Health metrics are of the following types:
- Node metrics
- Service metrics
- System metrics
Viewing Health Metrics
You can view the node and service metrics on VMware Aria Operations for Networks Platform and Collector pages. Where as, you can view the system metrics only on the System Dashboard page.
To view node and service metrics:
- Enter Platform or Collector on the search bar.
- On the search results page, select a Platform or Collector to view the health metrics available for that entity.
To view the system metrics, Enter System Dashboard on the search bar.
Node Metrics
Node metrics provide information about the memory, disk IO, and CPU utilization of a node.
Metric Name | Metric API Name | Description |
---|---|---|
Memory Usage | CUSTOM_METRIC[level:node]vRNI.used.memory.percentage.rate.average.number | Percentage of memory used out of the total configured memory in the given node. |
Data Disk Usage | CUSTOM_METRIC[level:node]vRNI.used.disk.percentage.rate.average.number | Percentage of disk input/output used in the given node. |
CPU Usage | CUSTOM_METRIC[level:node]vRNI.cpu.utilization.percentage.rate.average.number | Percentage of CPU used out of the total available CPU for a given node. |
Service Metrics
Service metrics indicate if a service is running. In the metric API name, you must replace <service_name>
with your service name (such as IpfixProcessor, ElasticSearch, Kafka) to view the state of the service.
Metric Name | Metric API Name | Description |
---|---|---|
Service Uptime | CUSTOM_METRIC[service.name:<service_name>]vRNI.service.uptime.rate.average.number | Binary indicator to check if the VMware Aria Operations for Networks service is running and is healthy.
|
System Metrics
System metrics provide information about the performance and usage of the overall VMware Aria Operations for Networks system.
Metric Name | Metric API Name | Description |
---|---|---|
Processing Lag | grid.messageAge.absolute.latest.millisecond | The lag time of the system's data processing grid.

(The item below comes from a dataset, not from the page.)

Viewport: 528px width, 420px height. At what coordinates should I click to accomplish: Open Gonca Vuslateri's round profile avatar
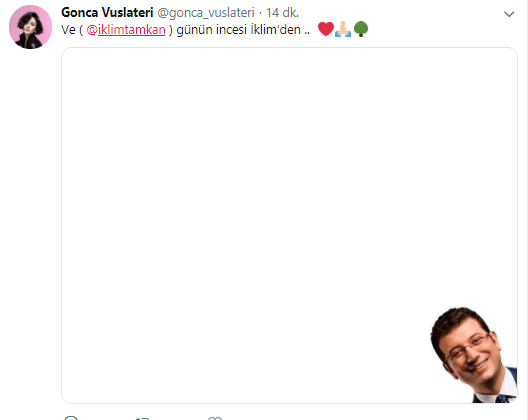(31, 27)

High processing lag may result in the system showing stale data. |
Grid Usage | grid.busy.absolute.latest.percent | The capacity utilization of VMware Aria Operations for Networks's processing grid. The utilization percentage is constantly high if the processing load increases. This may result in potential risk of developing high processing lag. Adding many data sources, frequent addition and deletion of VMs, and increase in flow count are few of the reasons for increase in the processing load. |
Indexer Lag | grid.indexerLag.absolute.latest.millisecond | The lag time of the system's indexer. High indexer lag may result in the system showing stale data. |
VM Count | vRNI.internal.tenants.usage.vm.count.absolute.maximum.number | Total count of discovered VMs in the system. |
Host Count | vRNI.internal.tenants.usage.host.count.absolute.maximum.numb |
Total count of discovered hosts in the system. |
Application Count | vRNI.internal.tenants.usage.application.count.absolute.maximum.number | Total count of saved applications in the system. |
Daily Flow Count | vRNI.internal.tenants.usage.flow.daily.count.absolute.maximum.number | Total count of unique flows in the last 24 hours. |
Weekly Flow Count | vRNI.internal.tenants.usage.flow.weekly.count.absolute.maximum.number | Total count of unique flows in the last seven days. |
Firewall Rule Count | vRNI.internal.tenants.usage.firewallRule.count.absolute.maximum.number | Total count of discovered firewall rules. |